> Problem to solve:
Each line starting at the one that contains "You are a GUI" and ending at the one that contains "Viewport: 1307px width, 924px height." must be returned exactly, and the rest of the listing is left out.
Materials provided START
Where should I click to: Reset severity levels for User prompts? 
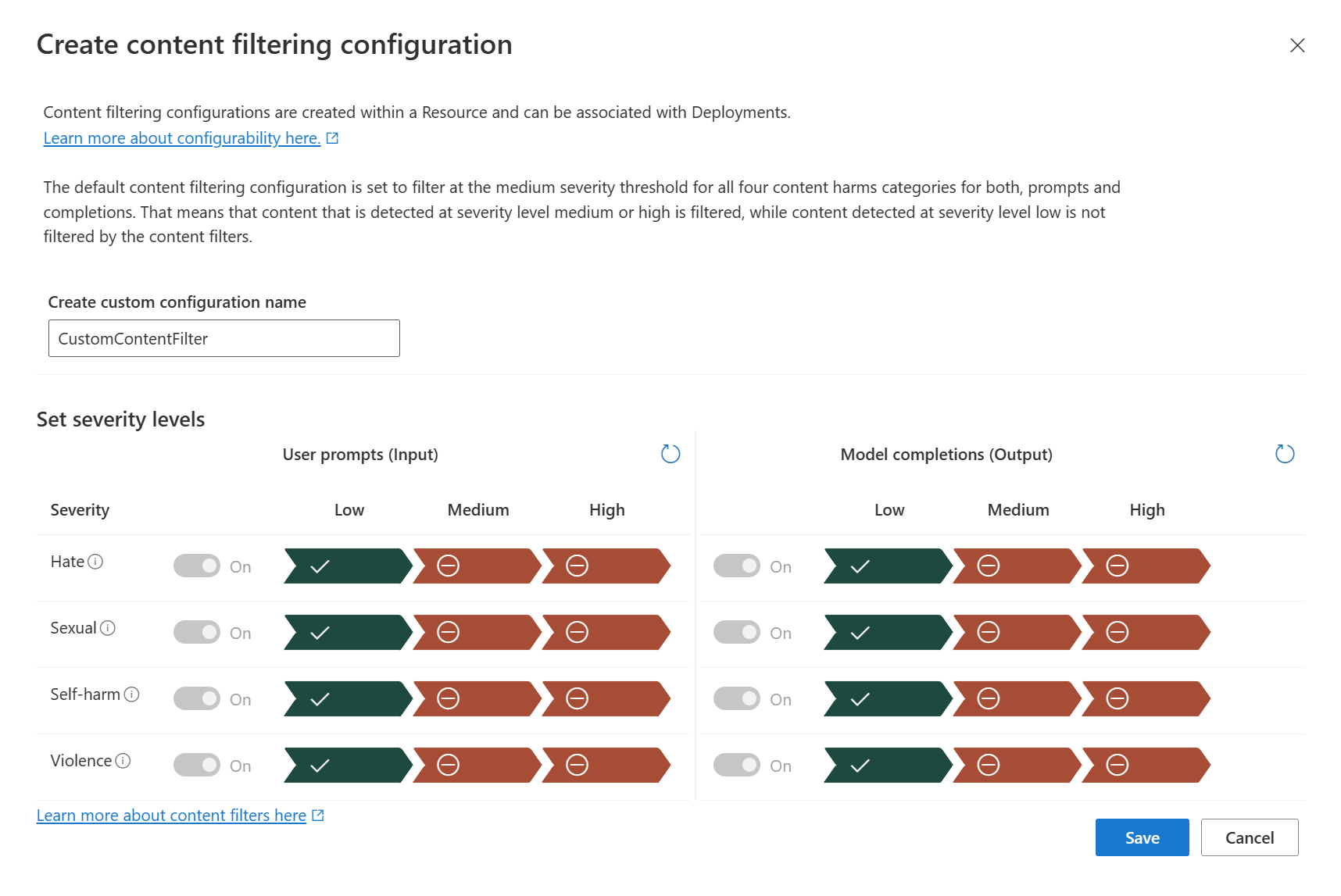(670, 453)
Materials provided END
Materials provided START
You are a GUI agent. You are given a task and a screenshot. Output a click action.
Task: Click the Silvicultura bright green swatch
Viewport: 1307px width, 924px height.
Materials provided END
Materials provided START
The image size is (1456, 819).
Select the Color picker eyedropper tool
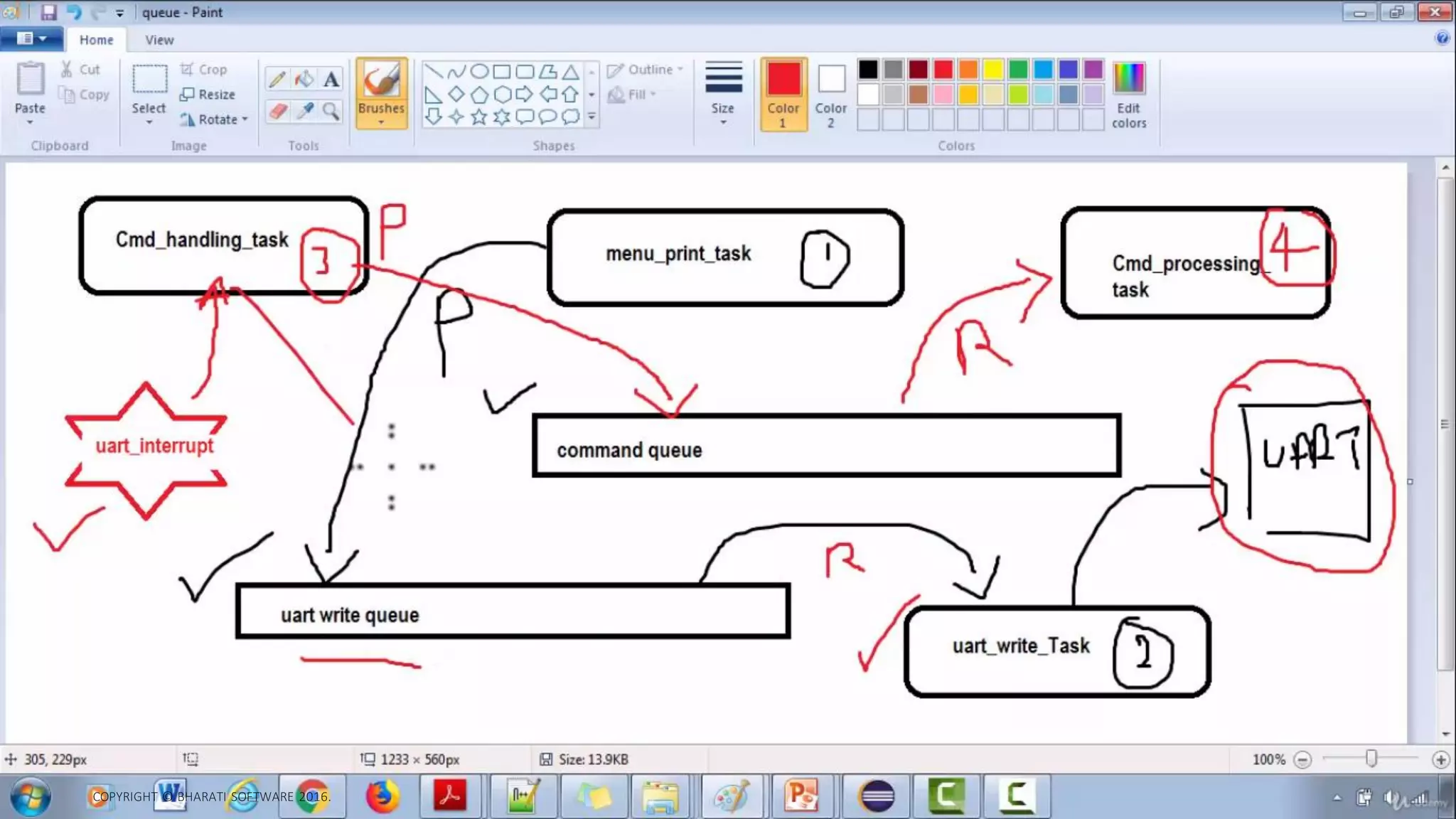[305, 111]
Materials provided END
> Solved problem:
You are a GUI agent. You are given a task and a screenshot. Output a click action.
Task: Click the Silvicultura bright green swatch
Viewport: 1307px width, 924px height.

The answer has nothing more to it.